### WHAT THE TASK ASKS
Give back every entry, copied exactly.

Stored records
________________________________________

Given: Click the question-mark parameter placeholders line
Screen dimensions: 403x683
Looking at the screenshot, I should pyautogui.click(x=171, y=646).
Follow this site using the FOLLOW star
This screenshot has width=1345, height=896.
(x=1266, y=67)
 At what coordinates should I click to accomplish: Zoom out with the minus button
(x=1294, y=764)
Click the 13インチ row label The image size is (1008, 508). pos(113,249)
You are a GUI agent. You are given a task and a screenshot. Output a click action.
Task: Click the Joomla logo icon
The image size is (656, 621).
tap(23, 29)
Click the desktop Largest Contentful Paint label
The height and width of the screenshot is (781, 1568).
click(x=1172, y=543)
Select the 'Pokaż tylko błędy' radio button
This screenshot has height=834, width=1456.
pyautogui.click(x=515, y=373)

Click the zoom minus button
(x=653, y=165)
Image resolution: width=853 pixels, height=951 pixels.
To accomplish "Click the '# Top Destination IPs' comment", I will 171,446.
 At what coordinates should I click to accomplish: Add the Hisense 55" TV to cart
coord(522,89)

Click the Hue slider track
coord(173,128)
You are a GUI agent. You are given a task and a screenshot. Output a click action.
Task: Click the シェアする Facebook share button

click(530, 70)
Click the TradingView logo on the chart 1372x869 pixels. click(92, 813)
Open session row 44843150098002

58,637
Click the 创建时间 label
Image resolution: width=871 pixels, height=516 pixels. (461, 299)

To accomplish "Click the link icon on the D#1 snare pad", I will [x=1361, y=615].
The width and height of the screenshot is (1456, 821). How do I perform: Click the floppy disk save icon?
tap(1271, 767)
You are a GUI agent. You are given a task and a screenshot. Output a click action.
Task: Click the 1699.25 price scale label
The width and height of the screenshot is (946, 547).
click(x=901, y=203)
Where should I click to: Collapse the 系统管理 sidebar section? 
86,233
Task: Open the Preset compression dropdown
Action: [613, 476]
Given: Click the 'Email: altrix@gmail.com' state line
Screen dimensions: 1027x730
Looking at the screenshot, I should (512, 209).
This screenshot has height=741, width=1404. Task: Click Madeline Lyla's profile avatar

________________________________________

### ANSWER TO THE EXERCISE
Given: Click the question-mark parameter placeholders line
Screen dimensions: 403x683
Looking at the screenshot, I should pyautogui.click(x=171, y=646).
Follow this site using the FOLLOW star
This screenshot has width=1345, height=896.
(x=1266, y=67)
 At what coordinates should I click to accomplish: Zoom out with the minus button
(x=1294, y=764)
Click the 13インチ row label The image size is (1008, 508). pos(113,249)
You are a GUI agent. You are given a task and a screenshot. Output a click action.
Task: Click the Joomla logo icon
The image size is (656, 621).
tap(23, 29)
Click the desktop Largest Contentful Paint label
The height and width of the screenshot is (781, 1568).
click(x=1172, y=543)
Select the 'Pokaż tylko błędy' radio button
This screenshot has height=834, width=1456.
pyautogui.click(x=515, y=373)

Click the zoom minus button
(x=653, y=165)
Image resolution: width=853 pixels, height=951 pixels.
To accomplish "Click the '# Top Destination IPs' comment", I will 171,446.
 At what coordinates should I click to accomplish: Add the Hisense 55" TV to cart
coord(522,89)

Click the Hue slider track
coord(173,128)
You are a GUI agent. You are given a task and a screenshot. Output a click action.
Task: Click the シェアする Facebook share button

click(530, 70)
Click the TradingView logo on the chart 1372x869 pixels. click(92, 813)
Open session row 44843150098002

58,637
Click the 创建时间 label
Image resolution: width=871 pixels, height=516 pixels. (461, 299)

To accomplish "Click the link icon on the D#1 snare pad", I will [x=1361, y=615].
The width and height of the screenshot is (1456, 821). How do I perform: Click the floppy disk save icon?
tap(1271, 767)
You are a GUI agent. You are given a task and a screenshot. Output a click action.
Task: Click the 1699.25 price scale label
The width and height of the screenshot is (946, 547).
click(x=901, y=203)
Where should I click to: Collapse the 系统管理 sidebar section? 
86,233
Task: Open the Preset compression dropdown
Action: [613, 476]
Given: Click the 'Email: altrix@gmail.com' state line
Screen dimensions: 1027x730
Looking at the screenshot, I should (512, 209).
This screenshot has height=741, width=1404. Task: Click Madeline Lyla's profile avatar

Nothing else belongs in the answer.